It’s easy to think of The xx as a fashionable band: Its members have a sleek all-in-black look, its typography and cover art is coolly and distinctively styled, and the group itself has been showered with validation, including Britain’s 2010 Mercury Prize. But beneath all that tightly controlled image-making lays music that’s raw and vulnerable; shy, worried tentativeness is wired into a sound that shimmers powerfully, but remains as fragile and delicate as a soap bubble.

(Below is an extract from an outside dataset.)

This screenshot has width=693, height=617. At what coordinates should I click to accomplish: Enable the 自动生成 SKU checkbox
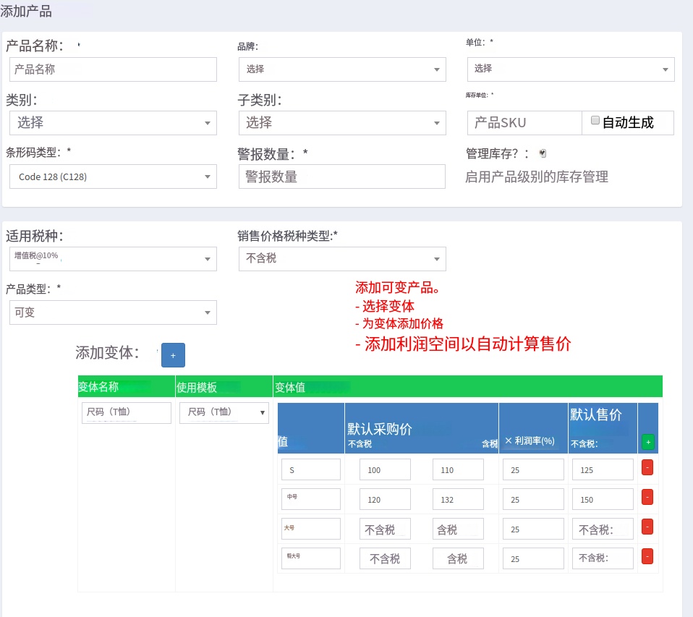[x=595, y=122]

The xx’s second album, Coexist, came out last fall, and it plays like a series of tensely lovely interludes, each building to a climax that never arrives. Plopped in front of Bob Boilen’s desk and asked to play a few songs from the record, singer-guitarist Romy Madley Croft and singer-bassist Oliver Sim have reason to look slightly ill-at-ease: The setting and band configuration robs them of cover. No beats from member Jamie Smith, who opted to hang back at the hotel; no shroud of darkness or bright lights pointed outward to blunt the crowd’s stares. Throughout their characteristically compact seven-minute performance, Croft and Sim avoid eye contact, as they visibly try to ignore the huge throng and cameras positioned maybe 10 feet away from them.
What comes out of their performance is not just beauty, but humanity — the sense that, in all of The xx’s songs, all the calm chilliness in the world can’t quite contain an exposed heart.